(Material for the task)
__________________________________________________
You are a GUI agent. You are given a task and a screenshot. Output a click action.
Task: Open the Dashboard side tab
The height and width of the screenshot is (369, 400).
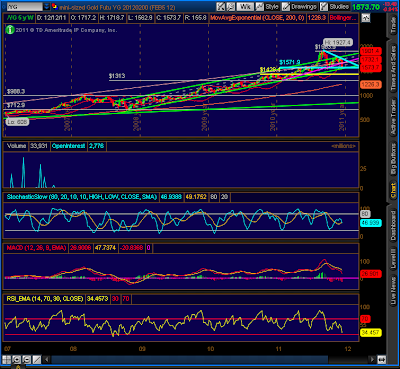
__________________________________________________
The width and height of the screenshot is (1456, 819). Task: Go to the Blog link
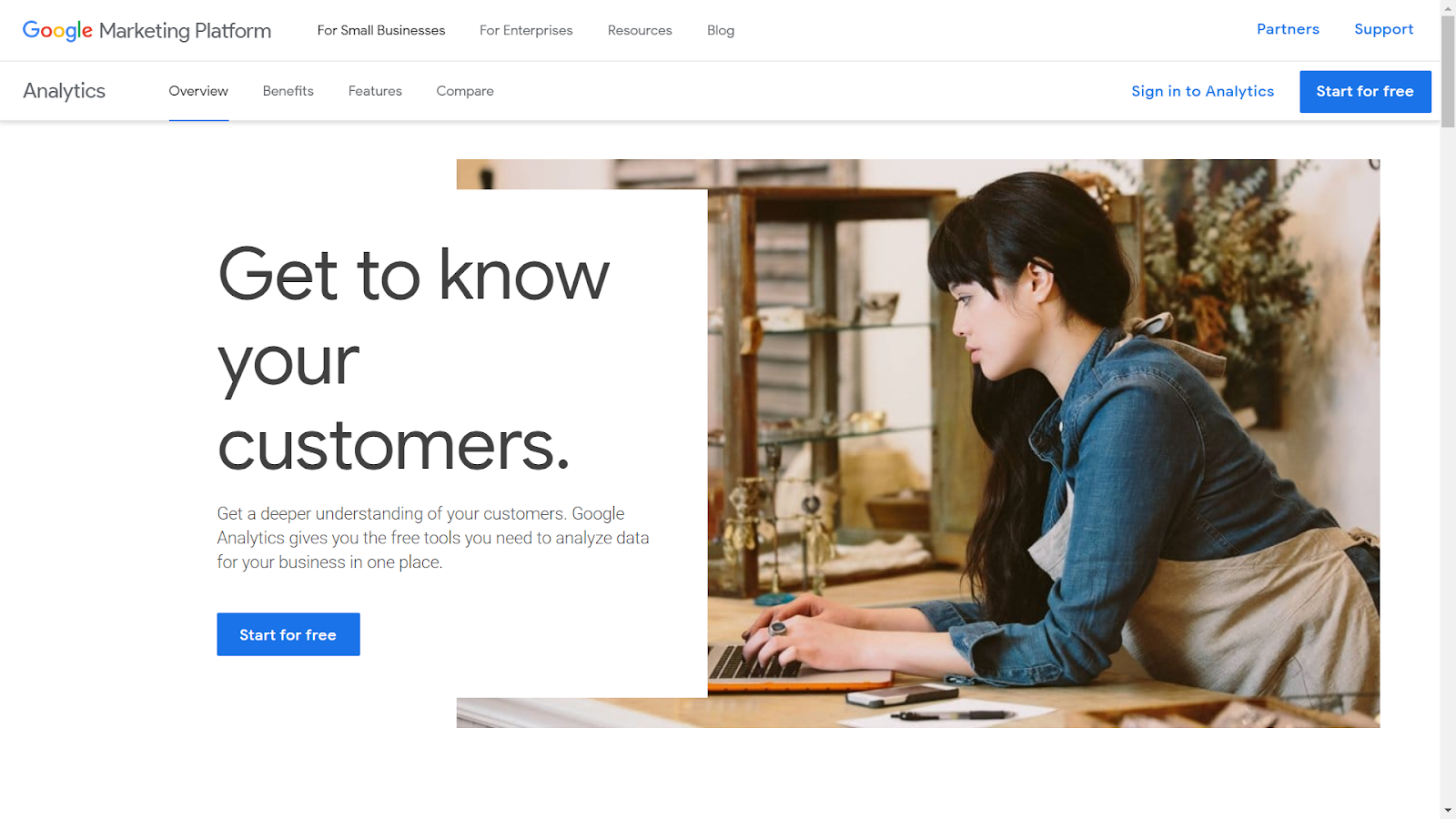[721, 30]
__________________________________________________
Copy out the data word for word, from the line with "You are a GUI" up to and including the line with "The height and".

You are a GUI agent. You are given a task and a screenshot. Output a click action.
Task: Open the Dashboard side tab
The height and width of the screenshot is (369, 400).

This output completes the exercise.